- **Required action**
Would you copy each line of the records that includes the word "agent"?

(Dataset entries)
►

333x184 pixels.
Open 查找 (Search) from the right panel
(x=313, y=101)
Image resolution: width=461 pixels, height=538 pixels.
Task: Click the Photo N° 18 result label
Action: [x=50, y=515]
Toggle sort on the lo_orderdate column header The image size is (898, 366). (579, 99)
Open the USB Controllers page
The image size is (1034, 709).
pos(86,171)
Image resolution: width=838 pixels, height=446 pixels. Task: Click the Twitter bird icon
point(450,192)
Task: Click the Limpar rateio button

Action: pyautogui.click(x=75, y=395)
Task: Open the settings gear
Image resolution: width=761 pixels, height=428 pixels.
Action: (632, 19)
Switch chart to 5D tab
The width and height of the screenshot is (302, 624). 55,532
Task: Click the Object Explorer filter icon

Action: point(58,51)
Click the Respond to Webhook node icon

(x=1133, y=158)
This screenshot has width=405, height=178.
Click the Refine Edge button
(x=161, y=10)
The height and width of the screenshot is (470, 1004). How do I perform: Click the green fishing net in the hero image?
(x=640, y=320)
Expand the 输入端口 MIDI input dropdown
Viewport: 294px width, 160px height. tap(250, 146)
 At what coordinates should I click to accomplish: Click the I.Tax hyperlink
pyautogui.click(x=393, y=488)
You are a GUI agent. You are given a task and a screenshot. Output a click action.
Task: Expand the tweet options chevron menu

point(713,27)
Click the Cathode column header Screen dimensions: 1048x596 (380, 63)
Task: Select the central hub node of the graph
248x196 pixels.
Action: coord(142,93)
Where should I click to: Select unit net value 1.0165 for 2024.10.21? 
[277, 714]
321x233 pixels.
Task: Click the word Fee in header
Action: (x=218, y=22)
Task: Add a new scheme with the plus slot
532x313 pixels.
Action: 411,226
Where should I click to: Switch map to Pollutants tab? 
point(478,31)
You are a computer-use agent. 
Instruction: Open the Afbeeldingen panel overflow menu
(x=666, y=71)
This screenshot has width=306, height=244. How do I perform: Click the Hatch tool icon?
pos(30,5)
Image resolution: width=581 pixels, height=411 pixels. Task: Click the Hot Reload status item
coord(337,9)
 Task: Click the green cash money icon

◄

- **Task result**
You are a GUI agent. You are given a task and a screenshot. Output a click action.
You are a computer-use agent. 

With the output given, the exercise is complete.